Middle East Studies

Arab Comics Draws Media Attention, Wheaton Students

February 23, 2015

The Arab Comics: 90 Years of Visual Popular Culture exhibit and accompanying symposium on February 26, have been featured on various media outlets. The exhibit will be open until March 15.

Broken Frontier, a major comic book website, spoke to Nadim and Mona Damluji, who co-curated and co-organized the exhibition and symposium. You may read the full article here.

“For the symposium we wanted to select participants who unpack the social, cultural, and political worlds that inform, surround, challenge, and support the production of comics in Arab countries”, Mona says. “As a result, we included scholars, artists, editors and lovers of comics in the conversation. Half of our participants are coming from Beirut — a hub for independent comics in the region today, where trilingual writing has subverted any assumptions about what Arab comics are about.

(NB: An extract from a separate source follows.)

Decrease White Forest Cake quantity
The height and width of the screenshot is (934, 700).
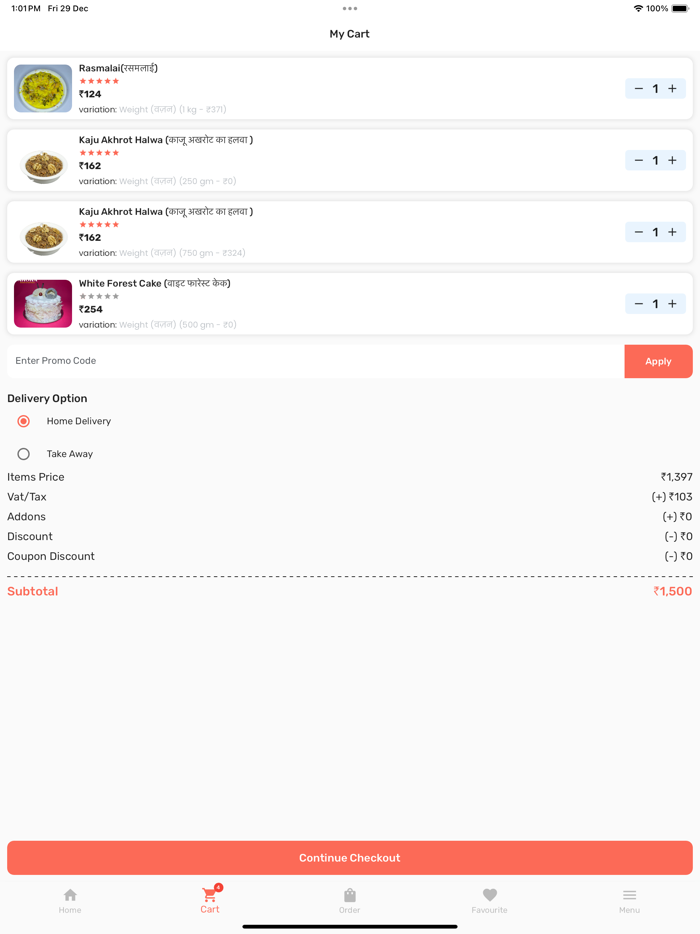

Ultimately, we hope that the exhibit and symposium together will show that in fact there is not any one way to describe or characterize ‘Arab Comics’”.

The National, an English-based news publication based in the UAE, also featured the exhibit. Read more here.

On Friday February 20, around 25 students from Wheaton College came to the Watson Institute to visit the exhibition. Adrian Jennings and Audrey Spina shared their thoughts:

“It was interesting to be exposed to a diverse spectrum of Arab comics: not just Arabic translations of Western comics, but also Arabic children’s comics introducing complex and difficult issues such as the Israeli occupation of Palestine to children, as well as more contemporary comics for adult audiences.”
— Adrian Jennings, Wheaton College (class of 2018)

“What did I expect of this exhibition? I thought they would be more political cartoons and it was very refreshing to see comics centered around children and also to see hallmark figures like Superman and Mickey.”